_Instruction_
Extend the passage on petroleum fiscal systems below, picking up right after its last sentence.

_Provided passage_
+++++
By: Massita Ayu Cindy

Petroleum Fiscal Systems 

The petroleum industry has been one of the most profitable and strategic industries in the world since the first oil discoveries in the middle 1800s. The oil demand has been significantly increased after world war II, especially when the industrialization era began. As a result, a lot of oil industry stakeholders took this opportunity to maximize their profit.There are two major oil industry stakeholders who entitled to most of the oil exploitation profits, International Oil Companies (IOC) / contractors and government. The contractors are the company that spends huge investment and advance technologies to discover and exploit Oil and Gas (O&G) to be sold to the market. Since the O&G discoveries usually located in certain country’s regions, its government should take the benefit of the oil exploited from their region.

Although there are hundreds of petroleum fiscal system applied between contractors and governments, it could be clustered into three types of the fiscal system, namely (1) Royalty / Tax System (R/T System); (2) Production Sharing Contracts (PSC); and (3) Service Agreement. The main difference between these three fiscal systems is the government control on oil production management.

  • R/T System has the least control from the government. Contractors are allowed to take full control of the O&G field operations and management, including explorations. The government will take a certain percentage of oil production as the royalty in the form of “in-kind” of “in-cash.” In-kind is the form of payment where no actual money involved; it usually in the form of goods or services. In cash is the form of payment using money as the transaction tools. While the contractors will take the remaining oil production to make profits, this system can be found in the US and some Northern Hemisphere countries.
+++++
_Given information_
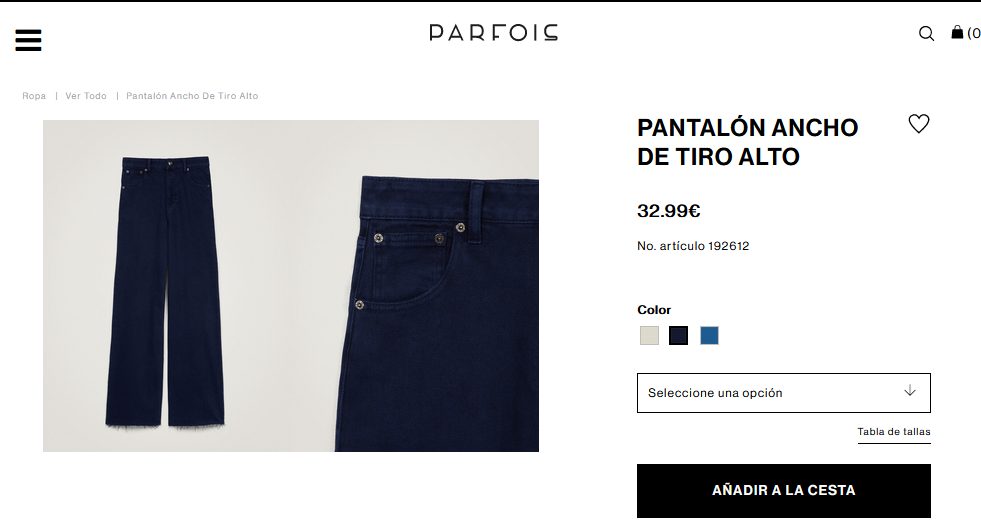This screenshot has height=523, width=981.
Task: Click the product title heading
Action: 748,142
+++++
_Task answer_
  • PSC was first introduced by Indonesia in 1966 and has been modified by many oil producer countries. PSC allowed the government to be involved in the contractor’s decision making on O&G field management by granting the contractor with cost recovery. Cost recovery is the cost that consists of operation cost, capital cost, and other costs depend on the agreement, which government will pay back to the contractor as the reimbursement. This system forces the government to be responsible for controlling and monitoring the capital and operational cost spent by the contractor.
  • Service Agreement is the most controlled fiscal system by the government. This petroleum fiscal system is rarely used by countries due to its unattractive profit share for contractors. The government has full control of the O&G field and give fees to contractors to perform services on producing O&G while all the production belongs to the government. Iran is known as one of the countries that applied this petroleum fiscal system.

Regardless of the type of petroleum fiscal system implemented by the government, it is important to analyze the government takes derived from each petroleum fiscal system. The progressive petroleum fiscal system will allow the government to maximize government takes a percentage on the least cost and high oil price scenario. In other words, the government takes increase when the profit increases. However, most of the petroleum fiscal systems implemented today tend to have either neutral or even regressive characteristics. The regressive petroleum fiscal system has the opposite result with progressive system. Therefore, the percentage of government take will decrease rather in the most profitable scenario.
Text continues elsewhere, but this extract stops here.